> [WORK INSTRUCTIONS]:
Turn the stretch from the line containing "You are a GUI" through the end of the lines into a two-column CSV with the headers text and answer. Give one row per entry, put each value in its own quoted field, and replace any line breaks with spaces.

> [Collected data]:
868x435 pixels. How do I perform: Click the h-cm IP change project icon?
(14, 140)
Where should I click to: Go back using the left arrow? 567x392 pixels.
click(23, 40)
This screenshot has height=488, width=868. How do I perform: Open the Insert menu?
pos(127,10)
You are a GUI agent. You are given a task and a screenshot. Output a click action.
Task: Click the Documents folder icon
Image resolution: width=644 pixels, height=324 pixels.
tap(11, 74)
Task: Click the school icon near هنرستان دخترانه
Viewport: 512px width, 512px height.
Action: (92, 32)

> [THE OUTPUT]:
text,answer
"You are a GUI agent. You are given a task and a screenshot. Output a click action. Task: Click the Documents folder icon Image resolution: width=644 pixels, height=324 pixels.","tap(11, 74)"
"Task: Click the school icon near هنرستان دخترانه Viewport: 512px width, 512px height.","Action: (92, 32)"